Creating this debate has been an important and useful initiative for us all.

By now, this outstanding instrument in the hands of  the workers has become a great danger for the employers , the political , and financial powers everywhere in the world

We are witnessing very serious repression reactions against striking workers in Europe, in Colombia, in Asia and in Africa: detentions, violent aggressions  of the police corps causing injured and even dead while in the meantime trade unions organizations promoting strikes are out lowed.

We know very well how is hard and dramatic the situations in the others countries about right to strike.

In Europe and particularly in Italy, the governments with the accomplice of trade unions  are trying to cancel the right to strike.

In the nineties already, a national law pinpointed that strikes where not practicable in all the work sectors. The  strike ban operated in those work sectors where stronger were the struggles of the workers: school, health, transport, and local administration sectors there where the workers opposition to  privatization was strong and determined.

As of  the year 2000, when the European Union was in full construction, the right to strike has been submitted to a very serious attack of the political power in Italy. A national authority has been setup. With   the power to forbid strikes and heavily sanction workers adhering to the strike. Sanctions that can go up to the sacking of the workers and of the organization promoting the strike.
What is attemped here is to forbid the organization of the struggle by forbidding the use of important instruments for the trade unions such as assemblies at the work place.

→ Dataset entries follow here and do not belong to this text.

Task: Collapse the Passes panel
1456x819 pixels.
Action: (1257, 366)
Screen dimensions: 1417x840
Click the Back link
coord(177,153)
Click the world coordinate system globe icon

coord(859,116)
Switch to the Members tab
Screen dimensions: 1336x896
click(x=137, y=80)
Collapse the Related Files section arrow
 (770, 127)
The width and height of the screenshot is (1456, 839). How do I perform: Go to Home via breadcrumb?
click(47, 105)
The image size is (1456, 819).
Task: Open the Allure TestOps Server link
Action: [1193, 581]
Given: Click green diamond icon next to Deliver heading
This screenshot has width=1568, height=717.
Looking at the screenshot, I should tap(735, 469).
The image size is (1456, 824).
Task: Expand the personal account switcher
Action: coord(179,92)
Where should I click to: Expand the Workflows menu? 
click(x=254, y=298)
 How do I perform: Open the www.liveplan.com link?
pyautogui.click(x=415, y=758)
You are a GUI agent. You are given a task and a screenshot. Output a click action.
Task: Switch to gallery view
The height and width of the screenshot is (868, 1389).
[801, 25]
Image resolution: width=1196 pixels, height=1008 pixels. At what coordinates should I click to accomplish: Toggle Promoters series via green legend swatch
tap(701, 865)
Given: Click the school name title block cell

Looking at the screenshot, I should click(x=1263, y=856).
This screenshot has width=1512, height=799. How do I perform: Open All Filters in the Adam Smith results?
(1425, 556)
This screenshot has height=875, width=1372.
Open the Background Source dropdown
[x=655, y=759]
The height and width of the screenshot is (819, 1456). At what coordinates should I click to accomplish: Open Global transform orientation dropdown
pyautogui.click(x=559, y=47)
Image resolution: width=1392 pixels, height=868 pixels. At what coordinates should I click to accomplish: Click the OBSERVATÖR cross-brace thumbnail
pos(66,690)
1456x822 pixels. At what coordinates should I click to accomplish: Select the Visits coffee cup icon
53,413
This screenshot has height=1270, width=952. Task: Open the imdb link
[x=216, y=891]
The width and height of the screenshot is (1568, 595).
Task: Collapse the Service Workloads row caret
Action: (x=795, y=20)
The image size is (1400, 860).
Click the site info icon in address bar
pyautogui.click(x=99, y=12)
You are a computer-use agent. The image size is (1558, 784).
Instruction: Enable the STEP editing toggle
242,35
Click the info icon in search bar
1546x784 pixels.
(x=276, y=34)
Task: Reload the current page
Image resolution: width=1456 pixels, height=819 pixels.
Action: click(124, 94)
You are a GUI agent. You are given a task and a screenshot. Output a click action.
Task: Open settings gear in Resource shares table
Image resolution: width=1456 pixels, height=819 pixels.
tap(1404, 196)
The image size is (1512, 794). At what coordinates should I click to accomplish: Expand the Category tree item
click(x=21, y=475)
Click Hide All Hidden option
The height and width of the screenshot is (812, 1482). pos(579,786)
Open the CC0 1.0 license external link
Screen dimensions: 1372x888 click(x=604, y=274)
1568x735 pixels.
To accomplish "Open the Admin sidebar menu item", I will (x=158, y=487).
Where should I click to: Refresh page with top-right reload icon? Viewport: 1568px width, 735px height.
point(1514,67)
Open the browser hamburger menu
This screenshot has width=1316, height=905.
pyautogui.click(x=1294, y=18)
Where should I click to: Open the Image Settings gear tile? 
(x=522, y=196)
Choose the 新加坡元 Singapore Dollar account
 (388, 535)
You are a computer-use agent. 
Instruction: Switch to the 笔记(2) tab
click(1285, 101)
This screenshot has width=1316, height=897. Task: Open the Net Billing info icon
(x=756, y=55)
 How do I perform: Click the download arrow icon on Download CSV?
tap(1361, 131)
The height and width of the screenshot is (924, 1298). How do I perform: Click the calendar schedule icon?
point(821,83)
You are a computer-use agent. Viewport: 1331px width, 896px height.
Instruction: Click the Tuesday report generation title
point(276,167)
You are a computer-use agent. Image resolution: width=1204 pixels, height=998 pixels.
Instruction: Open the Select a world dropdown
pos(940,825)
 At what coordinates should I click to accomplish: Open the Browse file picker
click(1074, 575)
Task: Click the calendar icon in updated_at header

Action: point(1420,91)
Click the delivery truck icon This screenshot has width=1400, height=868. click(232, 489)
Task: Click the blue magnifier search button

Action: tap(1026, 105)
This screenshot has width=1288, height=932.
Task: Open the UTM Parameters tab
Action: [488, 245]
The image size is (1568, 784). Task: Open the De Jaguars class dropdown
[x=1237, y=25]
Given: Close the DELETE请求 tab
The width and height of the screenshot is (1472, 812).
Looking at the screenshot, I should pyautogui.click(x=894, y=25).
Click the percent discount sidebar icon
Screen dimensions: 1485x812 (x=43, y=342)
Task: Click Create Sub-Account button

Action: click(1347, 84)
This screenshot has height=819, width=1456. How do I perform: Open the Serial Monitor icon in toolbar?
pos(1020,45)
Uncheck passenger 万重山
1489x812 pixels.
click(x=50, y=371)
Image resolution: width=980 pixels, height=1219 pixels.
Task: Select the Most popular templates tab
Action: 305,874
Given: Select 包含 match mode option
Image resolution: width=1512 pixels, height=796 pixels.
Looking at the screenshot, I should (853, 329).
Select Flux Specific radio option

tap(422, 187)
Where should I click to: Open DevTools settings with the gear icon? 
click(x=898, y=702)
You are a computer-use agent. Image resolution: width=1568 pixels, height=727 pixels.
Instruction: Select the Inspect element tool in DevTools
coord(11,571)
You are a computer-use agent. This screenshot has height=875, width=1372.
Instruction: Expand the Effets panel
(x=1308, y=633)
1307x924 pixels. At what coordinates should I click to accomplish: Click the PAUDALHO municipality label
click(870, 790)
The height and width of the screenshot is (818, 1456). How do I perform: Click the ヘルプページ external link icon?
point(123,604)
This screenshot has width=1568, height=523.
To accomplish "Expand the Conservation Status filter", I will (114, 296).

We think that the European Union as supranational political, economic and military power can not consent to the development of organized struggles and conflict in the members states and for this reason has imposed a tough  conduct against the workers, their rights and those of the class trade unions.

 

We believe that we have to strongly resist  this repression  course  hitting  the workers' right workers trade unions and  the conflict  against this all infringing prohibitions and by the creation of a unitary front of the trade union organizations in Europe starting from the WFTU to further strengthen the struggle in our countries.